Figure 2: Cancer-associated promoters in GC.

(a) Cancer-associated promoters are frequently associated with non-RefSeq TSSs (‘cryptic promoters’). Cryptic promoter proportions associated with all promoters (‘total’) and promoters lost in cancer (‘loss’) are provided as references. Cancer-associated promoters are also associated with expressed non-RefSeq transcripts from RNAseq data (right most numbers). (b) Heatmap showing expression status of non-RefSeq transcripts exhibiting greater than fourfold expression changes between normal tissues and gastric tumours (FPKM). The transcripts are associated with 192 cancer-associated promoters. (c) GREAT analysis demonstrating enriched gene categories for cancer-associated promoters. All enriched terms with P<6 × 10−6 from the original GREAT34 output are listed. (d,e) Cryptic promoter-driven MET expression. RNAseq and K4me3 tracks are shown. (e) Close-up view of the cryptic promoter region. Mapped RNAseq reads that span exon junctions are connected with lines (forward read in blue, reverse read in red), showing representative ‘split’ RNAseq reads confirming linkage of the promoter to downstream MET exons. (f) MET functional domains. The predicted cryptic promoter-driven transcript encodes an N-terminal truncated protein lacking the Sema domain. (g) Cryptic promoter-driven NKX6-3 expression. RNAseq and K4me3 tracks are shown. RNAseq alignments are provided in Supplementary Fig. 13. (h) Cryptic promoter-driven HOXB9 expression. RNAseq alignments are provided in Supplementary Fig. 14. (i) Expression levels of K4me3-marked genes between GCs (n=185) and matched normals (n=89).

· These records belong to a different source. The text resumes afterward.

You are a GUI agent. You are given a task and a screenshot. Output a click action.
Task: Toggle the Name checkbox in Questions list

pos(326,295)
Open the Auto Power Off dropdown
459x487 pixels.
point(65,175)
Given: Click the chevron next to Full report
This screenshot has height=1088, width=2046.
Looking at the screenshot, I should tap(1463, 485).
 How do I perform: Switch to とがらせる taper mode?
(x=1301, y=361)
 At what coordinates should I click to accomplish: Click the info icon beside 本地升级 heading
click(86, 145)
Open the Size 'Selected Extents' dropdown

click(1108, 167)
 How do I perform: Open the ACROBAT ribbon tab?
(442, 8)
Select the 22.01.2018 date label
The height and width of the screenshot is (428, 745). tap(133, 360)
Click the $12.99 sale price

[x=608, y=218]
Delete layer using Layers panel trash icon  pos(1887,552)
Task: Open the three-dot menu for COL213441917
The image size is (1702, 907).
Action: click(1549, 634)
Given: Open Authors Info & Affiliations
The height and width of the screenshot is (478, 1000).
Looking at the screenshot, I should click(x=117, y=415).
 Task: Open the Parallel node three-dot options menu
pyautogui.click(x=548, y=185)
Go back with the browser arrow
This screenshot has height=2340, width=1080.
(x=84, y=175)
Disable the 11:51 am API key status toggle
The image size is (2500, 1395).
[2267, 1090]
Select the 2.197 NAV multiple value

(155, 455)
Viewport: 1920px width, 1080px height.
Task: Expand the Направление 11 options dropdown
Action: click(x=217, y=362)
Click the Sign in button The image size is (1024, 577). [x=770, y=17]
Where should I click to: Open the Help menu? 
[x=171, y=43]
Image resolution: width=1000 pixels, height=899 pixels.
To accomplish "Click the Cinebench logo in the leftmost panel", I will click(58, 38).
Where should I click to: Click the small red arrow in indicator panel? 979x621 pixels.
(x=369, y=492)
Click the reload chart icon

A significant proportion of genes are upregulated in GC (upregulated genes=143; total target genes=218; one sample proportion test P-value=5.68 × 10−6). (j) Survival analysis comparing patient groups with GCs exhibiting high and low expression of genes driven by cancer-associated promoters. Kaplan–Meier survival analysis of clusters within the Singaporean cohort (total n=183) with ‘high’ (n=154) and ‘low’ (n=29) enrichment of the target gene signature. The signature is prognostic in this cohort (P=0.04, log-rank test)), with worse prognosis observed for higher enrichment of the signature (hazard ratio (95% CI): 1.78 (1.02–3.13); Cox regression P-value=0.044).